Each validator is independent and pure-ish — easy to disable, profile, or backport into a custom subclass.

Symbol resolution

SymbolTable is a parent-pointer chain with case-insensitive lookup that normalises identifier suffixes. Mid$, Mid, [Mid] all resolve to the same standard global. The chain is:

Procedure ─▶ Module ─▶ Global ─▶ (built-in std_model + host model)

When a member chain a.b.c.d is walked, each step consults the loaded object model first (Excel/Word/Access/Outlook), then UDT members, then falls through to a permissive Variant. Forms (.frm) treat unknown identifiers as implicit Controls so user-form fields don't trip the analyser.

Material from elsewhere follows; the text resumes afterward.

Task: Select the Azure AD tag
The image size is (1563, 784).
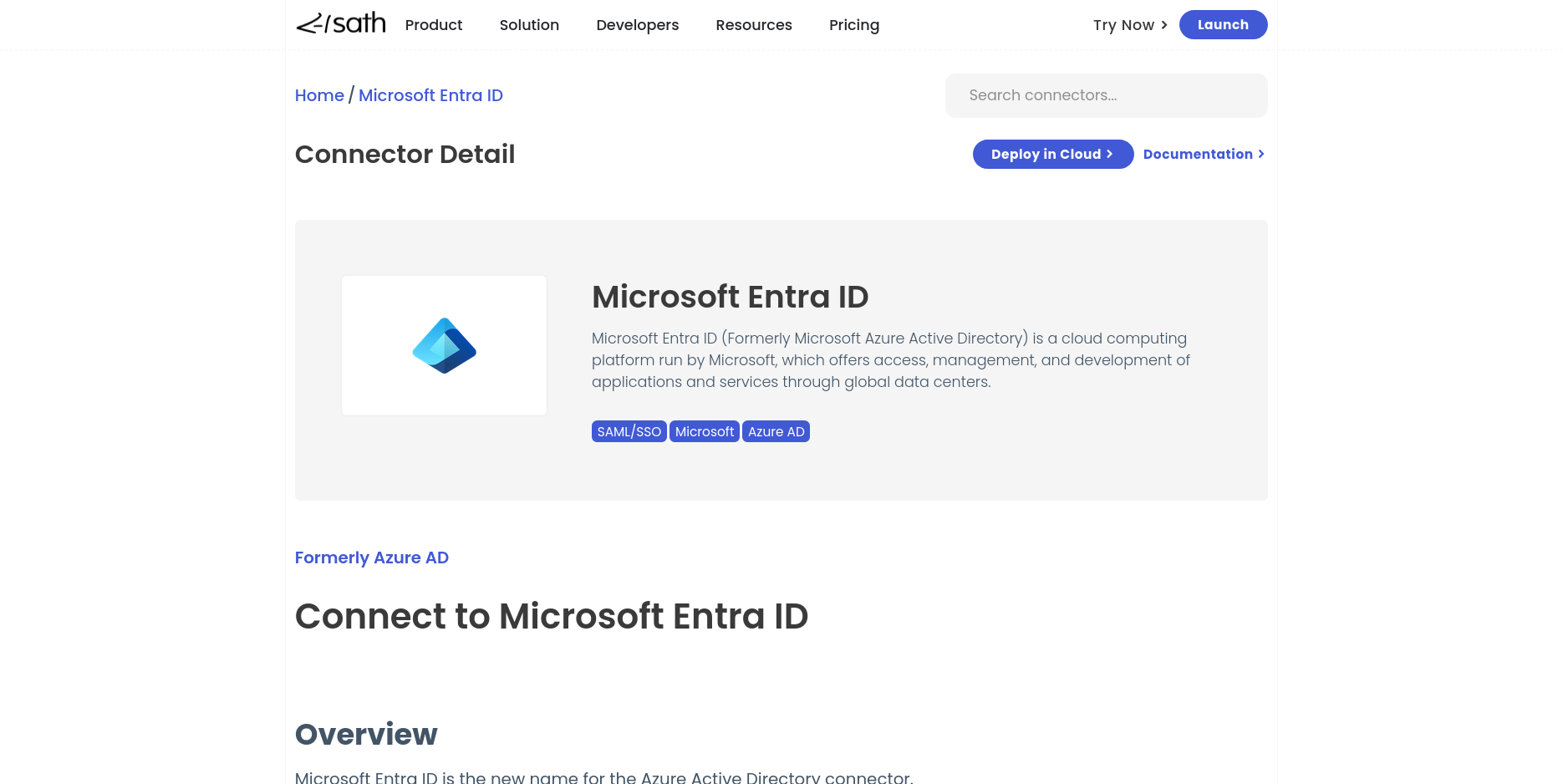Action: 776,431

Reporting (src/reporting.py)

The analyser emits raw issue dicts. normalize_issues decorates them with stable rule_id, severity, category — inferring from message patterns for the legacy (Phase-0) rules. build_report_v2 produces the canonical JSON schema:

{
  "version": "2.0",
  "summary": {
    "score": 87, "compile_safe": false,
    "errors": 1, "warnings": 2, "info": 0,
    "files_scanned": 5, "issues_total": 3
  },
  "score_breakdown": { "starting": 100, "penalty_total": 13, "by_severity": {...} },
  "files": [{ "path": "Module1.bas", "issues": [...] }],
  "issues": [...]
}

Scoring (src/scoring.py)

score = max(0, 100 − Σ(severity_weight × count))

weights:  error=20  warning=3  info=1  compile_verified=30

compile_safe is True iff zero blocking findings (errors + compile_verified). coverage_uncertain=True caps the score at 90 to flag unresolved external library references.

Round-trip (src/roundtrip.py)

Optional Phase-4.5 dynamic verification. On Windows + Office + pywin32:

  1. Inject the source into a temporary .xlsm/.docm.
  2. Spin up the Office host with Visible=False.
  3. Call VBProject.Compile and capture VBE's verdict.
  4. Reflect any compile error back as a compile_verified issue.

On other platforms the module exposes a clean RoundtripUnavailable exception and the CLI emits a single VBA_RT000 info notice instead of crashing.

Rule registry (src/rules.py)

Single source of truth: every rule_id has a Rule dataclass with title, severity, category, phase, description, fail / ok examples and a fix hint. The tools/generate_rule_docs.py script consumes the registry to regenerate docs/rules/<id>.md and docs/rules/index.md. A CI job (docs in ci.yml) refuses to merge any PR where the generator would produce a diff, so docs and code never drift.

Public API (src/api.py)

Two entry points:

  • precheck(source, host=…, model_path=…, defines=…, strict=…, roundtrip=…)
  • precheck_source(code, name=…, host=…, …) — convenience for inline source strings.

Both are thin orchestration shims over the pipeline so the CLI and the Python API never drift.